Monday, August 29, 2011

"I Am Woman, Hear Me Roar"

I Am Woman, Hear Me Roar"
Proverbs 31:10-31


This summer, using the book of Proverbs, I’ve tried to highlight some of the very practical, moral issues we face as believers.  That’s one of the reasons I like the book of Proverbs--because of their down-to-earth practicality.  If our faith is going to make sense, it has to make sense in real time, and in real life situations.  That’s what we’ve looked at over the past couple of months.

This morning I end the series with the final chapter of Proverbs.  Though I have talked with some experience about the issues we’ve looked at so far in the book, coming to this last chapter of Proverbs, I confess I will be demonstrating my stunning ignorance.  We close out this sermon series with a topic so profound, so mysterious, so much of an enigma, that I am, even now, totally over my head before I even get started.  I will be talking about women, this morning.  And even though I have no idea what I’m talking about, yet I charge on.

There was once a guy who really pleased God.  God was just so happy with this guy, God went to him and said, “I just want you to know how proud I am of you.  You are an exemplary and faithful man.  You have demonstrated your faith and trust in me beyond measure.”

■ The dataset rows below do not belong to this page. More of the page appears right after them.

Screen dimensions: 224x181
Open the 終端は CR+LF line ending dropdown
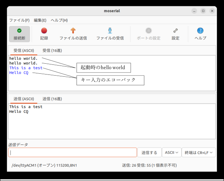click(199, 152)
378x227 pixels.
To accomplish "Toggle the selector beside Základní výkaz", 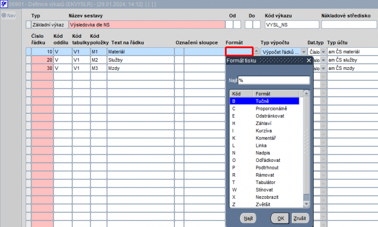I will click(28, 25).
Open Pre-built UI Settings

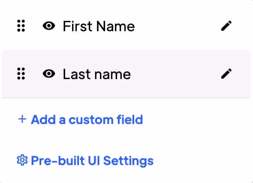click(x=85, y=161)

Then God went on to say to this guy, “I don’t usually do this; but I am so pleased with you, I am going to grant you one wish.  Anything.  You just name it.”
The guy stood there a little overwhelmed.  But after a moment, he said, “You know, God, I love going to Hawaii.  But flying is such a hassle, and kind of expensive.  So, if I could have anything, I’d like a bridge from California to Hawaii.”
God looked at the guy and said, “You’ve got to be kidding!  That’s your wish?  Do you know what you’re asking?  We’re talking about building a bridge across an ocean!  Certainly you can come up with a different request.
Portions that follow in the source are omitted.